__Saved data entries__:
----------
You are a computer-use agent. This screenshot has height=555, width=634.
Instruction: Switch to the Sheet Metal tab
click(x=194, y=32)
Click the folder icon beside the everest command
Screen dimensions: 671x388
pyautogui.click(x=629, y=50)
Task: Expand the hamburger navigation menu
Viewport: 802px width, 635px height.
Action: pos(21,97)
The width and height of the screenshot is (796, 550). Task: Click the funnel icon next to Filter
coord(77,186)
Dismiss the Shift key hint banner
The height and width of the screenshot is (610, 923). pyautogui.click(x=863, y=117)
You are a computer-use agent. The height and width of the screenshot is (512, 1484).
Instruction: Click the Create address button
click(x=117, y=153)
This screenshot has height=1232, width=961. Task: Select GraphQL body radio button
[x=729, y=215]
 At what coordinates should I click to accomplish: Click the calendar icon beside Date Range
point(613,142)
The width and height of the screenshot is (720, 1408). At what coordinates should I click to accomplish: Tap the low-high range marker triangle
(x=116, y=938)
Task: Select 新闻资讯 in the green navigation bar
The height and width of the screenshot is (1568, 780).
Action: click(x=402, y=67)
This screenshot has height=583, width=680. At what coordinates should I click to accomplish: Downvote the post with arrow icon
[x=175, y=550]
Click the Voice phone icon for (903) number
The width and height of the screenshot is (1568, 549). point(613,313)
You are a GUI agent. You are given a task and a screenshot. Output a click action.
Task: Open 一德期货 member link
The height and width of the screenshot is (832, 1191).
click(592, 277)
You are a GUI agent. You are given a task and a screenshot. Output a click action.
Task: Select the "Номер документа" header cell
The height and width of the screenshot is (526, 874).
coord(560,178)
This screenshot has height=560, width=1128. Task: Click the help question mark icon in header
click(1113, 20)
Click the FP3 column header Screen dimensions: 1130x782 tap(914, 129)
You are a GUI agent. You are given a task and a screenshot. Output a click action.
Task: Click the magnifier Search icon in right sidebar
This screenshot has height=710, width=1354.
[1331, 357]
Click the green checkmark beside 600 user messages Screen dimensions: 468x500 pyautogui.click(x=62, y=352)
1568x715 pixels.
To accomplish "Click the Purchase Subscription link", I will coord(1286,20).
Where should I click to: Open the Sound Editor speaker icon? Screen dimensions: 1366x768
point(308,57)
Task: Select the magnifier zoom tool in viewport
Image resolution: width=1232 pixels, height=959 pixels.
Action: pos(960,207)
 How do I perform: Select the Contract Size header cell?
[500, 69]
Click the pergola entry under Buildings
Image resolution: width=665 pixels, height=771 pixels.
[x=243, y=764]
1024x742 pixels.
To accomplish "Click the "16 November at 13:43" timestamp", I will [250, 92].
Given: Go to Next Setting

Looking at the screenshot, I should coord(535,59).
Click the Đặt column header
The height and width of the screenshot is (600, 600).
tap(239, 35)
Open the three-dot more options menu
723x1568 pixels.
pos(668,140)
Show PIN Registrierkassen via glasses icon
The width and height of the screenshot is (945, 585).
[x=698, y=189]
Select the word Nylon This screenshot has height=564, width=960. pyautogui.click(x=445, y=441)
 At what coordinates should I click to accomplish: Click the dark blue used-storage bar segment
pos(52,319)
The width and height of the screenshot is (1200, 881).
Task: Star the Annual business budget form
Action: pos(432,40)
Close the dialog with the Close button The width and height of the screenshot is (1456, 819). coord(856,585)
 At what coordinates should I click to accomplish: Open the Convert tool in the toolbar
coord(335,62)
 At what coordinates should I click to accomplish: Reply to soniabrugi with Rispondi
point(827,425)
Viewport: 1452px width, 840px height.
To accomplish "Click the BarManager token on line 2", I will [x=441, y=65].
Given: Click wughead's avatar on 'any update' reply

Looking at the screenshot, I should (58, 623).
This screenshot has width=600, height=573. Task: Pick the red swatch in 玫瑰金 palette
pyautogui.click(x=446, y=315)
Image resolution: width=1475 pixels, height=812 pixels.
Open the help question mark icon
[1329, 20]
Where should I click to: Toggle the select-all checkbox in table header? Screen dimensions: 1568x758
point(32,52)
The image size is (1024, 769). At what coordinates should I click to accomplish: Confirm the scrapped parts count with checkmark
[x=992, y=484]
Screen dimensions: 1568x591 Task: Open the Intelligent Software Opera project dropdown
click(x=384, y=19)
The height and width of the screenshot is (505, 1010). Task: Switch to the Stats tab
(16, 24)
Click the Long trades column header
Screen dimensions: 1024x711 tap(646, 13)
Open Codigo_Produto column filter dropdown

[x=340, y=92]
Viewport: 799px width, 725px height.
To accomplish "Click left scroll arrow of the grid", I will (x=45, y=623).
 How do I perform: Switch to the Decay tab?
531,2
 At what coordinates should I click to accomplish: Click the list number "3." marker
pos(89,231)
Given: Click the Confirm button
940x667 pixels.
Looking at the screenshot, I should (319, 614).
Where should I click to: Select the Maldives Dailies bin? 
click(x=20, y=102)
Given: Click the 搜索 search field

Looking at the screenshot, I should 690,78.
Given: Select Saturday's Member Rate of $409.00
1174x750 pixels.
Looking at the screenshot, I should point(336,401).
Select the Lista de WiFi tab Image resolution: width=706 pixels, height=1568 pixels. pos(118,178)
----------
__BRIEF__: Return each entry exactly. Leave none out.

__ANSWER TO THIS EXERCISE__:
You are a computer-use agent. This screenshot has height=555, width=634.
Instruction: Switch to the Sheet Metal tab
click(x=194, y=32)
Click the folder icon beside the everest command
Screen dimensions: 671x388
pyautogui.click(x=629, y=50)
Task: Expand the hamburger navigation menu
Viewport: 802px width, 635px height.
Action: pos(21,97)
The width and height of the screenshot is (796, 550). Task: Click the funnel icon next to Filter
coord(77,186)
Dismiss the Shift key hint banner
The height and width of the screenshot is (610, 923). pyautogui.click(x=863, y=117)
You are a computer-use agent. The height and width of the screenshot is (512, 1484).
Instruction: Click the Create address button
click(x=117, y=153)
This screenshot has height=1232, width=961. Task: Select GraphQL body radio button
[x=729, y=215]
 At what coordinates should I click to accomplish: Click the calendar icon beside Date Range
point(613,142)
The width and height of the screenshot is (720, 1408). At what coordinates should I click to accomplish: Tap the low-high range marker triangle
(x=116, y=938)
Task: Select 新闻资讯 in the green navigation bar
The height and width of the screenshot is (1568, 780).
Action: click(x=402, y=67)
This screenshot has height=583, width=680. At what coordinates should I click to accomplish: Downvote the post with arrow icon
[x=175, y=550]
Click the Voice phone icon for (903) number
The width and height of the screenshot is (1568, 549). point(613,313)
You are a GUI agent. You are given a task and a screenshot. Output a click action.
Task: Open 一德期货 member link
The height and width of the screenshot is (832, 1191).
click(592, 277)
You are a GUI agent. You are given a task and a screenshot. Output a click action.
Task: Select the "Номер документа" header cell
The height and width of the screenshot is (526, 874).
coord(560,178)
This screenshot has height=560, width=1128. Task: Click the help question mark icon in header
click(1113, 20)
Click the FP3 column header Screen dimensions: 1130x782 tap(914, 129)
You are a GUI agent. You are given a task and a screenshot. Output a click action.
Task: Click the magnifier Search icon in right sidebar
This screenshot has height=710, width=1354.
[1331, 357]
Click the green checkmark beside 600 user messages Screen dimensions: 468x500 pyautogui.click(x=62, y=352)
1568x715 pixels.
To accomplish "Click the Purchase Subscription link", I will coord(1286,20).
Where should I click to: Open the Sound Editor speaker icon? Screen dimensions: 1366x768
point(308,57)
Task: Select the magnifier zoom tool in viewport
Image resolution: width=1232 pixels, height=959 pixels.
Action: pos(960,207)
 How do I perform: Select the Contract Size header cell?
[500, 69]
Click the pergola entry under Buildings
Image resolution: width=665 pixels, height=771 pixels.
[x=243, y=764]
1024x742 pixels.
To accomplish "Click the "16 November at 13:43" timestamp", I will [250, 92].
Given: Go to Next Setting

Looking at the screenshot, I should coord(535,59).
Click the Đặt column header
The height and width of the screenshot is (600, 600).
tap(239, 35)
Open the three-dot more options menu
723x1568 pixels.
pos(668,140)
Show PIN Registrierkassen via glasses icon
The width and height of the screenshot is (945, 585).
[x=698, y=189]
Select the word Nylon This screenshot has height=564, width=960. pyautogui.click(x=445, y=441)
 At what coordinates should I click to accomplish: Click the dark blue used-storage bar segment
pos(52,319)
The width and height of the screenshot is (1200, 881).
Task: Star the Annual business budget form
Action: pos(432,40)
Close the dialog with the Close button The width and height of the screenshot is (1456, 819). coord(856,585)
 At what coordinates should I click to accomplish: Open the Convert tool in the toolbar
coord(335,62)
 At what coordinates should I click to accomplish: Reply to soniabrugi with Rispondi
point(827,425)
Viewport: 1452px width, 840px height.
To accomplish "Click the BarManager token on line 2", I will [x=441, y=65].
Given: Click wughead's avatar on 'any update' reply

Looking at the screenshot, I should (58, 623).
This screenshot has width=600, height=573. Task: Pick the red swatch in 玫瑰金 palette
pyautogui.click(x=446, y=315)
Image resolution: width=1475 pixels, height=812 pixels.
Open the help question mark icon
[1329, 20]
Where should I click to: Toggle the select-all checkbox in table header? Screen dimensions: 1568x758
point(32,52)
The image size is (1024, 769). At what coordinates should I click to accomplish: Confirm the scrapped parts count with checkmark
[x=992, y=484]
Screen dimensions: 1568x591 Task: Open the Intelligent Software Opera project dropdown
click(x=384, y=19)
The height and width of the screenshot is (505, 1010). Task: Switch to the Stats tab
(16, 24)
Click the Long trades column header
Screen dimensions: 1024x711 tap(646, 13)
Open Codigo_Produto column filter dropdown

[x=340, y=92]
Viewport: 799px width, 725px height.
To accomplish "Click left scroll arrow of the grid", I will (x=45, y=623).
 How do I perform: Switch to the Decay tab?
531,2
 At what coordinates should I click to accomplish: Click the list number "3." marker
pos(89,231)
Given: Click the Confirm button
940x667 pixels.
Looking at the screenshot, I should (319, 614).
Where should I click to: Select the Maldives Dailies bin? 
click(x=20, y=102)
Given: Click the 搜索 search field

Looking at the screenshot, I should 690,78.
Given: Select Saturday's Member Rate of $409.00
1174x750 pixels.
Looking at the screenshot, I should point(336,401).
Select the Lista de WiFi tab Image resolution: width=706 pixels, height=1568 pixels. pos(118,178)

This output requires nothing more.